- _WHAT THIS TASK INVOLVES_
Your output should be the records below, word for word and picture-free.

- _MATERIAL FOR THIS EXERCISE_
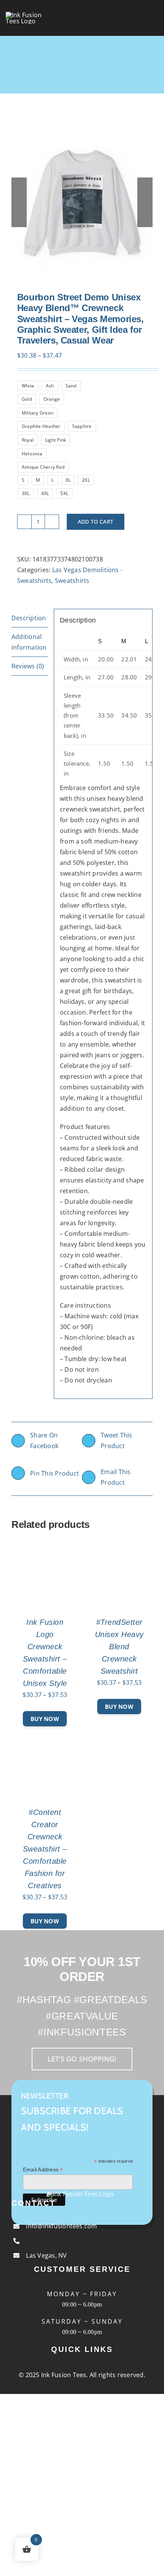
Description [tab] (28, 618)
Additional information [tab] (29, 642)
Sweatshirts (72, 580)
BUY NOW (45, 1719)
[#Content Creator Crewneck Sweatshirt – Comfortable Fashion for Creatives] (44, 1737)
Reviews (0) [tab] (27, 666)
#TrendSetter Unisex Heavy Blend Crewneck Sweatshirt (119, 1646)
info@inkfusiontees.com (61, 2226)
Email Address (43, 2169)
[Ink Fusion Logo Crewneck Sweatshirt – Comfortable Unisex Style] (44, 1547)
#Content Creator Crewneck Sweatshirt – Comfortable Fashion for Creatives (45, 1849)
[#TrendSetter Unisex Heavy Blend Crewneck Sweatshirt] (119, 1547)
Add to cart (95, 521)
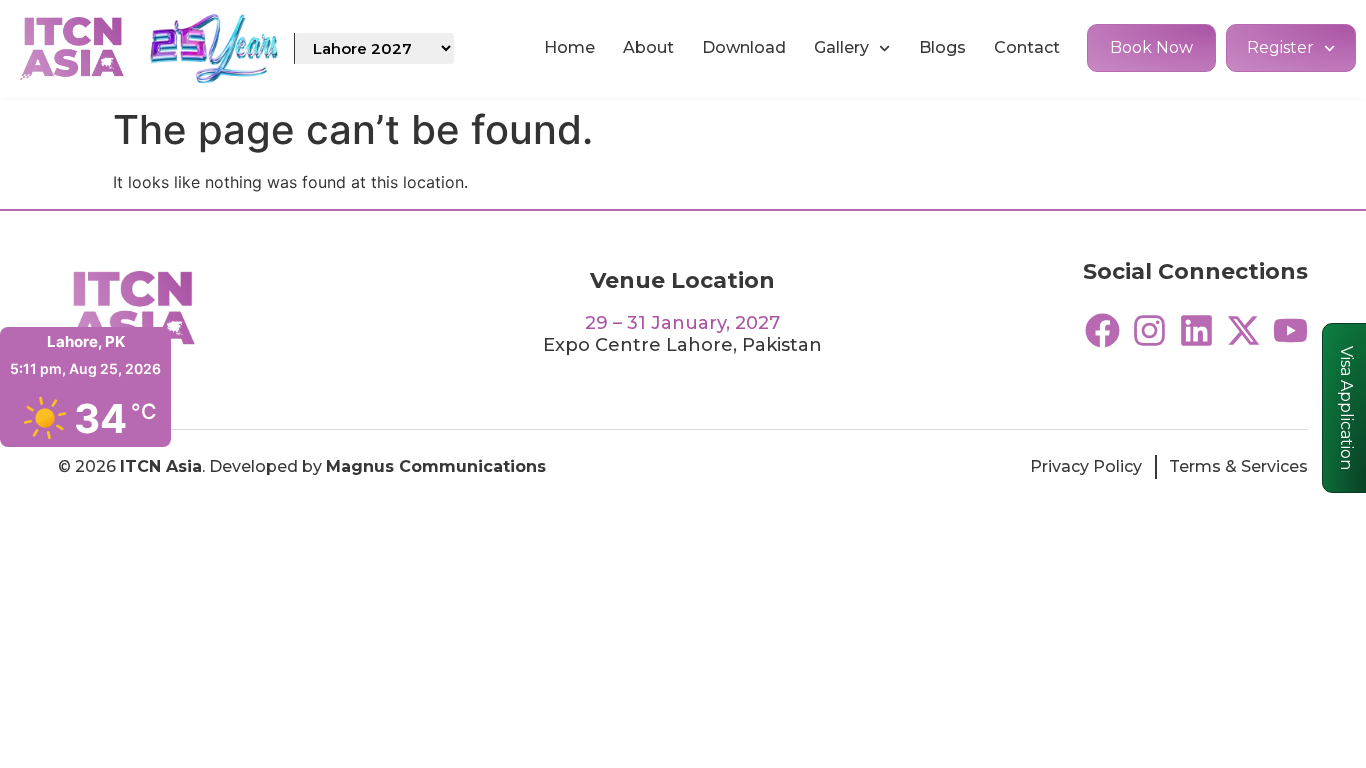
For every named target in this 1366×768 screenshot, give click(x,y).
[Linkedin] (1196, 330)
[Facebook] (1102, 330)
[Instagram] (1149, 330)
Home (569, 47)
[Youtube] (1290, 330)
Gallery (841, 47)
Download (744, 47)
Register (1280, 47)
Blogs (942, 47)
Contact (1027, 47)
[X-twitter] (1243, 330)
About (648, 47)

- _SOLUTION TO THE EXERCISE_
Description [tab] (28, 618)
Additional information [tab] (29, 642)
Sweatshirts (72, 580)
BUY NOW (45, 1719)
[#Content Creator Crewneck Sweatshirt – Comfortable Fashion for Creatives] (44, 1737)
Reviews (0) [tab] (27, 666)
#TrendSetter Unisex Heavy Blend Crewneck Sweatshirt (119, 1646)
info@inkfusiontees.com (61, 2226)
Email Address (43, 2169)
[Ink Fusion Logo Crewneck Sweatshirt – Comfortable Unisex Style] (44, 1547)
#Content Creator Crewneck Sweatshirt – Comfortable Fashion for Creatives (45, 1849)
[#TrendSetter Unisex Heavy Blend Crewneck Sweatshirt] (119, 1547)
Add to cart (95, 521)
For every named target in this 1366×768 screenshot, give click(x,y).
[Linkedin] (1196, 330)
[Facebook] (1102, 330)
[Instagram] (1149, 330)
Home (569, 47)
[Youtube] (1290, 330)
Gallery (841, 47)
Download (744, 47)
Register (1280, 47)
Blogs (942, 47)
Contact (1027, 47)
[X-twitter] (1243, 330)
About (648, 47)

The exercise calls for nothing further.